--- begin RECORDS PROVIDED ---

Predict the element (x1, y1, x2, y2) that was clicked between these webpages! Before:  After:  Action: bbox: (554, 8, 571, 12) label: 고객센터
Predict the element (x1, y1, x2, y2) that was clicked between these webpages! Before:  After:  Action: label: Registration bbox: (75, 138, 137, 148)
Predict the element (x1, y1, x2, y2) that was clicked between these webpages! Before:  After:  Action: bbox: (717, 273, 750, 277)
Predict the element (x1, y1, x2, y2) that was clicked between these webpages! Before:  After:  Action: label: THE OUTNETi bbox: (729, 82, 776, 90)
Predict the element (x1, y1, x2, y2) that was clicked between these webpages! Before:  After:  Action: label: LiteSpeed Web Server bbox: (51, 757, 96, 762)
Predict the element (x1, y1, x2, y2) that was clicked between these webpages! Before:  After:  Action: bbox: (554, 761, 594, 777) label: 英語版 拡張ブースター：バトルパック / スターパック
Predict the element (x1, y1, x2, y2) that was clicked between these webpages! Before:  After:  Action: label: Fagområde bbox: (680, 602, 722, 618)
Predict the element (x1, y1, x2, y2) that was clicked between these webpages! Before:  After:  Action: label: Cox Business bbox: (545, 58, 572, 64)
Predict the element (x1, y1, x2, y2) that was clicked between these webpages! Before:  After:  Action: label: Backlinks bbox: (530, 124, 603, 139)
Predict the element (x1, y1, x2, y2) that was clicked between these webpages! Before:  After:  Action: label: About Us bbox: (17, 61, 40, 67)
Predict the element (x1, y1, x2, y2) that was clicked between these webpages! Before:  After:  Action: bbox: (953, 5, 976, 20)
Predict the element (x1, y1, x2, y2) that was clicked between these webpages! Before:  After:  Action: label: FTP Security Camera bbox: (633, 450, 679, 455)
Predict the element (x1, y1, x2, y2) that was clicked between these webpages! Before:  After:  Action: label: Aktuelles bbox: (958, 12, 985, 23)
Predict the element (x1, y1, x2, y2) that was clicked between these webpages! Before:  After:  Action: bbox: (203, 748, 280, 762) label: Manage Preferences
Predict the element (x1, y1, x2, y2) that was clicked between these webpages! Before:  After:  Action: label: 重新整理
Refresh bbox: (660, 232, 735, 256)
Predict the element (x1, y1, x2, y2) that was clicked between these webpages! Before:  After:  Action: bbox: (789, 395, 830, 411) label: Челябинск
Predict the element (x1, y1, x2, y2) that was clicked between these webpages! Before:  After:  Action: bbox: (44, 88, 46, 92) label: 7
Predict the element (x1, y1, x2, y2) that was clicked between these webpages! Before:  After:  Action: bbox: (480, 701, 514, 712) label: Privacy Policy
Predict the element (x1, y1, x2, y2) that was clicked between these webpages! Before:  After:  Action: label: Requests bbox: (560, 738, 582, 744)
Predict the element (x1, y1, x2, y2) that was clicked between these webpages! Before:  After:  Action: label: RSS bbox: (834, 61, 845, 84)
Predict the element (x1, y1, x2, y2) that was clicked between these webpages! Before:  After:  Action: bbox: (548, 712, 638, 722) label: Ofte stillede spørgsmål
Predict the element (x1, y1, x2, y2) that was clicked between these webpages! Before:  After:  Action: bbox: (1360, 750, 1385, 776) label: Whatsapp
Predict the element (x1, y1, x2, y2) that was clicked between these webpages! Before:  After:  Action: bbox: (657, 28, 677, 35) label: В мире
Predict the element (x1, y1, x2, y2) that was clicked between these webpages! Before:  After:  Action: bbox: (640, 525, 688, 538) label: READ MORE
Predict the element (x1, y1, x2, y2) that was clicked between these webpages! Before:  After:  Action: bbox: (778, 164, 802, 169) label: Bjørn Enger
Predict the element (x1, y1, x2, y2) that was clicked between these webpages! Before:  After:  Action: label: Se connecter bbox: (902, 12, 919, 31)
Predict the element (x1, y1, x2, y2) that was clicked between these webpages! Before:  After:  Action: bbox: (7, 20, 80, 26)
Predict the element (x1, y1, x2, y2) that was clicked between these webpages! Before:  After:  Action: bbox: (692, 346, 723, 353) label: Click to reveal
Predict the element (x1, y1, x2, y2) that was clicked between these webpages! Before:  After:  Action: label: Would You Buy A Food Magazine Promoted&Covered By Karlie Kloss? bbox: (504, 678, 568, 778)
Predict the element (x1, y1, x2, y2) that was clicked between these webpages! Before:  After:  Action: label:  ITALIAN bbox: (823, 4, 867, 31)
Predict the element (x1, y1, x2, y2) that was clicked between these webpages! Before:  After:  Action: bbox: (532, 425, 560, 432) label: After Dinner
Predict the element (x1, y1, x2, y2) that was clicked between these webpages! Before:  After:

--- end RECORDS PROVIDED ---

▶ **EXERCISE BRIEF**:
Can you copy every one of the records above word for word, leaving nothing out and changing nothing?

▶ **TASK RESPONSE**:
Predict the element (x1, y1, x2, y2) that was clicked between these webpages! Before:  After:  Action: bbox: (554, 8, 571, 12) label: 고객센터
Predict the element (x1, y1, x2, y2) that was clicked between these webpages! Before:  After:  Action: label: Registration bbox: (75, 138, 137, 148)
Predict the element (x1, y1, x2, y2) that was clicked between these webpages! Before:  After:  Action: bbox: (717, 273, 750, 277)
Predict the element (x1, y1, x2, y2) that was clicked between these webpages! Before:  After:  Action: label: THE OUTNETi bbox: (729, 82, 776, 90)
Predict the element (x1, y1, x2, y2) that was clicked between these webpages! Before:  After:  Action: label: LiteSpeed Web Server bbox: (51, 757, 96, 762)
Predict the element (x1, y1, x2, y2) that was clicked between these webpages! Before:  After:  Action: bbox: (554, 761, 594, 777) label: 英語版 拡張ブースター：バトルパック / スターパック
Predict the element (x1, y1, x2, y2) that was clicked between these webpages! Before:  After:  Action: label: Fagområde bbox: (680, 602, 722, 618)
Predict the element (x1, y1, x2, y2) that was clicked between these webpages! Before:  After:  Action: label: Cox Business bbox: (545, 58, 572, 64)
Predict the element (x1, y1, x2, y2) that was clicked between these webpages! Before:  After:  Action: label: Backlinks bbox: (530, 124, 603, 139)
Predict the element (x1, y1, x2, y2) that was clicked between these webpages! Before:  After:  Action: label: About Us bbox: (17, 61, 40, 67)
Predict the element (x1, y1, x2, y2) that was clicked between these webpages! Before:  After:  Action: bbox: (953, 5, 976, 20)
Predict the element (x1, y1, x2, y2) that was clicked between these webpages! Before:  After:  Action: label: FTP Security Camera bbox: (633, 450, 679, 455)
Predict the element (x1, y1, x2, y2) that was clicked between these webpages! Before:  After:  Action: label: Aktuelles bbox: (958, 12, 985, 23)
Predict the element (x1, y1, x2, y2) that was clicked between these webpages! Before:  After:  Action: bbox: (203, 748, 280, 762) label: Manage Preferences
Predict the element (x1, y1, x2, y2) that was clicked between these webpages! Before:  After:  Action: label: 重新整理
Refresh bbox: (660, 232, 735, 256)
Predict the element (x1, y1, x2, y2) that was clicked between these webpages! Before:  After:  Action: bbox: (789, 395, 830, 411) label: Челябинск
Predict the element (x1, y1, x2, y2) that was clicked between these webpages! Before:  After:  Action: bbox: (44, 88, 46, 92) label: 7
Predict the element (x1, y1, x2, y2) that was clicked between these webpages! Before:  After:  Action: bbox: (480, 701, 514, 712) label: Privacy Policy
Predict the element (x1, y1, x2, y2) that was clicked between these webpages! Before:  After:  Action: label: Requests bbox: (560, 738, 582, 744)
Predict the element (x1, y1, x2, y2) that was clicked between these webpages! Before:  After:  Action: label: RSS bbox: (834, 61, 845, 84)
Predict the element (x1, y1, x2, y2) that was clicked between these webpages! Before:  After:  Action: bbox: (548, 712, 638, 722) label: Ofte stillede spørgsmål
Predict the element (x1, y1, x2, y2) that was clicked between these webpages! Before:  After:  Action: bbox: (1360, 750, 1385, 776) label: Whatsapp
Predict the element (x1, y1, x2, y2) that was clicked between these webpages! Before:  After:  Action: bbox: (657, 28, 677, 35) label: В мире
Predict the element (x1, y1, x2, y2) that was clicked between these webpages! Before:  After:  Action: bbox: (640, 525, 688, 538) label: READ MORE
Predict the element (x1, y1, x2, y2) that was clicked between these webpages! Before:  After:  Action: bbox: (778, 164, 802, 169) label: Bjørn Enger
Predict the element (x1, y1, x2, y2) that was clicked between these webpages! Before:  After:  Action: label: Se connecter bbox: (902, 12, 919, 31)
Predict the element (x1, y1, x2, y2) that was clicked between these webpages! Before:  After:  Action: bbox: (7, 20, 80, 26)
Predict the element (x1, y1, x2, y2) that was clicked between these webpages! Before:  After:  Action: bbox: (692, 346, 723, 353) label: Click to reveal
Predict the element (x1, y1, x2, y2) that was clicked between these webpages! Before:  After:  Action: label: Would You Buy A Food Magazine Promoted&Covered By Karlie Kloss? bbox: (504, 678, 568, 778)
Predict the element (x1, y1, x2, y2) that was clicked between these webpages! Before:  After:  Action: label:  ITALIAN bbox: (823, 4, 867, 31)
Predict the element (x1, y1, x2, y2) that was clicked between these webpages! Before:  After:  Action: bbox: (532, 425, 560, 432) label: After Dinner
Predict the element (x1, y1, x2, y2) that was clicked between these webpages! Before:  After:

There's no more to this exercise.